- _Task A_: How many lines of the listing below contain the word "right"? Give only the number.

## Start Text extract

But who’s to say the temporary installation isn’t architecture? Outside the fair’s massive tent, an entry pavilion by the young Brooklyn firm formlessfinder—architects whose name is a kind of manifesto—used a sand pile as ballast to support a roof on aluminum trusses. Below the roof were aluminum formlessfinder benches that Design Miami founder Craig Robins said he had decided to transplant to his Design District, where new buildings by the likes of Sou Fujimoto, Aranda/Lasch, Johnston Marklee, and Keenen Riley are under construction. Robins has the golden touch when it comes to picking architects: Aranda/Lasch, David Adjaye, and Snarkitecture have created Design Miami pavilions before going on to bigger things.
As a proving ground, the annual pavilion commission has come to resemble the Young Architects Program sponsored by MoMA PS1, the Museum of Modern Art’s contemporary art space in Queens, New York. But if the Young Architects creations—pavilions in the PS1 courtyard—are aimed mostly at 20-somethings, Design Miami attracts an older, well-heeled crowd (including, this year, architectural grandees Jean Nouvel, Richard Meier, and Norman Foster).
Meanwhile, in a corner of the Design Miami tent, a show organized by Terence Riley, the former MoMA curator of architecture and design, featured detailed plans for an apartment complex in Coconut Grove, designed by OMA, as well as the “losing” designs of Nouvel, Christian de Portzamparc, and Diller Scofidio + Renfro. (Riley ran an informal competition on the developers’ behalf.) It will take time, and hard work, Riley said, for the slick models and renderings to become real buildings. Heijdens’s installation will have come and gone before OMA’s complex breaks ground.

## End Text extract
## Start Dataset

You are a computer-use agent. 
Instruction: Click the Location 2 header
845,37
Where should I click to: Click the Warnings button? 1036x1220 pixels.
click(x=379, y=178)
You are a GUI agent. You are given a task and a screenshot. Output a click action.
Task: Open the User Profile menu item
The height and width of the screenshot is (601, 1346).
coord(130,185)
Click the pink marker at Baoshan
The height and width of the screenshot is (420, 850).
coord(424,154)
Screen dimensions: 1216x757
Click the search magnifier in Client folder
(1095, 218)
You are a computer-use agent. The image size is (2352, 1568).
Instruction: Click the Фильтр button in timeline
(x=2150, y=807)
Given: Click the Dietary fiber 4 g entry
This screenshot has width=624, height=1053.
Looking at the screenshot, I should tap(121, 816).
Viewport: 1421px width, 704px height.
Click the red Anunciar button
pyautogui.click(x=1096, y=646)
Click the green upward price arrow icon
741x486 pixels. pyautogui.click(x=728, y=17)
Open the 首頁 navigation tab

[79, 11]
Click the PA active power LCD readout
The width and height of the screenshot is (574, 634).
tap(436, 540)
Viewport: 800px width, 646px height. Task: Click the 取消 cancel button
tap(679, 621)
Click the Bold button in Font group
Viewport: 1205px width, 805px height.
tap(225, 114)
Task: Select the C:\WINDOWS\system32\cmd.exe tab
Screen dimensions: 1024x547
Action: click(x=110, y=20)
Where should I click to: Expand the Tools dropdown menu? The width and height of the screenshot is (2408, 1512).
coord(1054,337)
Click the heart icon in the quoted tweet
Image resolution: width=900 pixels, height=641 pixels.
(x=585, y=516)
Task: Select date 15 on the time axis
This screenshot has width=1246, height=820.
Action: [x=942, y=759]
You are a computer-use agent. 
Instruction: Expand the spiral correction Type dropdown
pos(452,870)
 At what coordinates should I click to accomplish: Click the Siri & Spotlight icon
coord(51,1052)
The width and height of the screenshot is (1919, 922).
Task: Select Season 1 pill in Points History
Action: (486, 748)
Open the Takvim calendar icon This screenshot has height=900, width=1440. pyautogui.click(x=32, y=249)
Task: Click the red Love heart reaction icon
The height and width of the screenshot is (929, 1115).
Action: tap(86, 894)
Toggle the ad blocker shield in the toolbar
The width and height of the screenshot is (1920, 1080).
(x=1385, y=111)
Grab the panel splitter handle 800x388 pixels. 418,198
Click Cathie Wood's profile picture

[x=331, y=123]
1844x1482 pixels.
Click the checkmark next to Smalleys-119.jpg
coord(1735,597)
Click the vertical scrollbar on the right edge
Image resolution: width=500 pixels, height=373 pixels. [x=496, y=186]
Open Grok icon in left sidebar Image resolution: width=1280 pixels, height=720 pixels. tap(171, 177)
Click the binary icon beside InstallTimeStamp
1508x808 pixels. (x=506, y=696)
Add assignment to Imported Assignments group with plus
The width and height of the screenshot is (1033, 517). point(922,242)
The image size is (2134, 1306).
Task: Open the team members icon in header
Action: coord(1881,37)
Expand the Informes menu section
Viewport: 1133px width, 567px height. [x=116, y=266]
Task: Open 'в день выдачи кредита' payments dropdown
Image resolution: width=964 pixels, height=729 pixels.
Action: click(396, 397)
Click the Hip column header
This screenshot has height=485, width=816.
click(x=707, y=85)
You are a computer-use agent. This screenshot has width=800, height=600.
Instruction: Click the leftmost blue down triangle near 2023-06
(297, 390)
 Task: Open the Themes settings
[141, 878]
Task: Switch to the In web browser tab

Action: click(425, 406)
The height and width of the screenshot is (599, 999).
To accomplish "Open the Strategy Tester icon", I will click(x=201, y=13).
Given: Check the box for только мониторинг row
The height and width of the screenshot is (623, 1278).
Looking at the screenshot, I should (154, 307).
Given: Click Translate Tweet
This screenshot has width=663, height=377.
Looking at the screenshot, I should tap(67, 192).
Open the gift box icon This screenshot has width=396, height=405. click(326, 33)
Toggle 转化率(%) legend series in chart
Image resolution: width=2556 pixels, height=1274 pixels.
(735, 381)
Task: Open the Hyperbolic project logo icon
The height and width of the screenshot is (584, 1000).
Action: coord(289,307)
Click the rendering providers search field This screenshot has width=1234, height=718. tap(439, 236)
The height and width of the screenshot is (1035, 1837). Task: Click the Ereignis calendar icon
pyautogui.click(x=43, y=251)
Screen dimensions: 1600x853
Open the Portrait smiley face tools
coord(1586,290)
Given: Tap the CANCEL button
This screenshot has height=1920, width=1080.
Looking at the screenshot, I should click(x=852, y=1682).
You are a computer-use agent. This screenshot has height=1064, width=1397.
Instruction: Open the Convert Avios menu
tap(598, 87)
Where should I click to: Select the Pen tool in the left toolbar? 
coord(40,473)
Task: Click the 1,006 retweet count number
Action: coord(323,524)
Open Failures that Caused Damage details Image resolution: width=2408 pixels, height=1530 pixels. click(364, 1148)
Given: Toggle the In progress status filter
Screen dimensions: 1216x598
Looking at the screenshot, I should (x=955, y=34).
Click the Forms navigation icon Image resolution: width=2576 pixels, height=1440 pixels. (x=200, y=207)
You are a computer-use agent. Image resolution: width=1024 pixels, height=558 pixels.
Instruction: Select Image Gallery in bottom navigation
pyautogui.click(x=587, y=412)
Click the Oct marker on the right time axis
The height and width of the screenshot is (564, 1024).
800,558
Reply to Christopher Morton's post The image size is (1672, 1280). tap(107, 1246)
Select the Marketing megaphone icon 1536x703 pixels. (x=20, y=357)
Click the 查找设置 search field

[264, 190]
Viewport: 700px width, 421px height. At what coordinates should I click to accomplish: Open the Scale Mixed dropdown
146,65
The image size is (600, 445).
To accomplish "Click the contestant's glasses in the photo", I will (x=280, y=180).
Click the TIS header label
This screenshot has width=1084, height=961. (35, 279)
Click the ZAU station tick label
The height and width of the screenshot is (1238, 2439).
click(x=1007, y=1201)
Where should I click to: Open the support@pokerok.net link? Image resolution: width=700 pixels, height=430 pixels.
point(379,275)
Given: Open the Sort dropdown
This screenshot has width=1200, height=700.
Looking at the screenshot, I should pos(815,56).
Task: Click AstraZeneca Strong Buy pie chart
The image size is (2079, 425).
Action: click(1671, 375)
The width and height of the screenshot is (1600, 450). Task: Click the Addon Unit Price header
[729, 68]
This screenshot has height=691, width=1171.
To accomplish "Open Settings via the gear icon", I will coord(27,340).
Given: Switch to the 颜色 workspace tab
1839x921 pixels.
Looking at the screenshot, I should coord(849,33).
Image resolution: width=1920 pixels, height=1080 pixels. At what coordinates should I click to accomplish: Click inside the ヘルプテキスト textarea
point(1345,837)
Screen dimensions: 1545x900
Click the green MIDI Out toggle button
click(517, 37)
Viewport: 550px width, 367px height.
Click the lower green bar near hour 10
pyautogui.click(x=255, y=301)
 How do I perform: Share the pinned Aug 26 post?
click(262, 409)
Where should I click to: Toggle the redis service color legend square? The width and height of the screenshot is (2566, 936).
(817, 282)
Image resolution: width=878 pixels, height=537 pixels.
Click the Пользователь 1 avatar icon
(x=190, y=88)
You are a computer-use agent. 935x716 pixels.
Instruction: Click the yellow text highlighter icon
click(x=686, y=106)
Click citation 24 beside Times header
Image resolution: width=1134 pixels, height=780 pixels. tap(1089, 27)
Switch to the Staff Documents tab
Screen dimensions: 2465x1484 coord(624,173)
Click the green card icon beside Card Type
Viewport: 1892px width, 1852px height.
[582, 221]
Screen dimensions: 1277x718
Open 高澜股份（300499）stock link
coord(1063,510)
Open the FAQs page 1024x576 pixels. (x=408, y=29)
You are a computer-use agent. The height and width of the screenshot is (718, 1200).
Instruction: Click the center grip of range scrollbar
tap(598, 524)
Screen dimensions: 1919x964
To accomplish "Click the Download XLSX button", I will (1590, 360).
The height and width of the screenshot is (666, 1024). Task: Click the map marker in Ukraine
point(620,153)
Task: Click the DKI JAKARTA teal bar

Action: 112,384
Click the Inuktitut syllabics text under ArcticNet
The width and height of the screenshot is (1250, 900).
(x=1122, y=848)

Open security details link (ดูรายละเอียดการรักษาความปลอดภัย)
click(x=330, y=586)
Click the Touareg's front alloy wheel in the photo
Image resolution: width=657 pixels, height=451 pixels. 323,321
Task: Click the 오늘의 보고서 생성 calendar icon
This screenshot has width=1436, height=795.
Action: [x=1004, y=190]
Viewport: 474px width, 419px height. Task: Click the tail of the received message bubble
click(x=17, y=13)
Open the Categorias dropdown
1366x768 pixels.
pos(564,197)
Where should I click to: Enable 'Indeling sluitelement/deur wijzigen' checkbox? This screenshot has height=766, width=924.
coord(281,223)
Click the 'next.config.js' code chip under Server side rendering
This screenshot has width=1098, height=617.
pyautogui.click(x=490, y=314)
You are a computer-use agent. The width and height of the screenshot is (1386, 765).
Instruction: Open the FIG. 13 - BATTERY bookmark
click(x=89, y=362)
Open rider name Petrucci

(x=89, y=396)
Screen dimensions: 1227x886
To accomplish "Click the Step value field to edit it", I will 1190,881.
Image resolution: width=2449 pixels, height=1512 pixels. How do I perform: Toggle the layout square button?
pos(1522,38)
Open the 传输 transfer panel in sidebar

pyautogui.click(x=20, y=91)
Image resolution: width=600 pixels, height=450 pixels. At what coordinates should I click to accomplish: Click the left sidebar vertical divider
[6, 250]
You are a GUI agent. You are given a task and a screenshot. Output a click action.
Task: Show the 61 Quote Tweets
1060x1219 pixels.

## End Dataset

- _Task B_: In the Design Miami text, what did formlessfinder use as ballast to hold up the entry pavilion's roof?

- _Full response A_: 2

- _Full response B_: A sand pile.